Wednesday, October 16, 2013

A temporary dodge of long-term issues

The economic crisis might be over. The Senate has voted 81-18 for a compromise plan to get the federal government running again and raise the debt ceiling so that economic chaos doesn't befall the world by the weekend. Assuming the recalcitrant House of Representatives can find a majority in favor of the Senate bill, the crisis will be over.

Popular opinion has it that the Republican Party lost this battle. Speaker of the House John Boehner said as much. The pointless crusade against the Affordable Care Act resulted in the shutdown of the government and a too-close brush with default on the national debt, but the GOP got no concessions on health care. They got a temporary continuation of the funding sequester, but the entire Senate bill is temporary. Funding of the federal government will go on for a couple of months. The debt ceiling will raised enough for the government to pay its debts a little longer. But the long-term problems in Washington have not been addressed.

The Republican delegation had a point that the government cannot continue on its path of borrowing to pay for 30 percent of its expenditures each year. Our deficit spending tops $1 trillion a year, and the federal debt has climbed to about $17 trillion. A bipartisan conference from both houses of Congresses is supposed to meet to resolve this issue in the next few weeks. Such conferences have been tried before. The Bowles-Simpson Commission offered a reasonable but painful route to solvency, but neither the president nor Congress wanted to take the medicine. A super committee two years ago failed to come up with an acceptable budget plan, resulting in the "sequester," which was never supposed to go into effect but only be a frightening consequence no one would allow.

Each year of trillion dollar deficits makes a solution even harder. Compromises must be found in "entitlement" programs such as Social Security, Medicare and programs for the poor. These programs are growing faster than the government's revenue can keep up. Federal money can be found in almost every governmental activity, from municipal housing programs to state highways to farmers' choice of crops. Reducing the federal role in many of these areas could help reduce the deficit. The rate of increase in Social Security and Medicare can be reduced without severe consequences for beneficiaries.

And broader, more sensible taxes should be part of the solution. Fixing this problem will cause pain that should be shared by everyone, and small tax increases can ensure that everyone pays.

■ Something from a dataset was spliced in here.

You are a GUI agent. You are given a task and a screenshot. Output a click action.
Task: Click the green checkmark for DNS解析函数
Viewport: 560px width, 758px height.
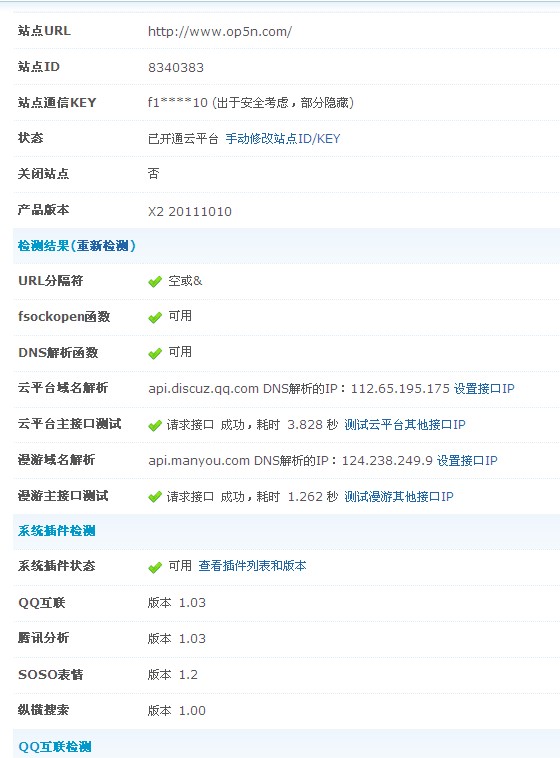point(155,353)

To prevent future crises brought about by members of Congress who have carefully drawn safe voting districts, Congress should require that congressional redistricting follow municipal and county boundaries wherever possible, that voting blocs not be packed deliberately to achieve sure victories for one side or the other and that truly bipartisan independent commissions, not state legislatures, draw the congressional districts. With a little more camaraderie and a little less electoral certainty, members of Congress might discover that compromise is better than stalemates.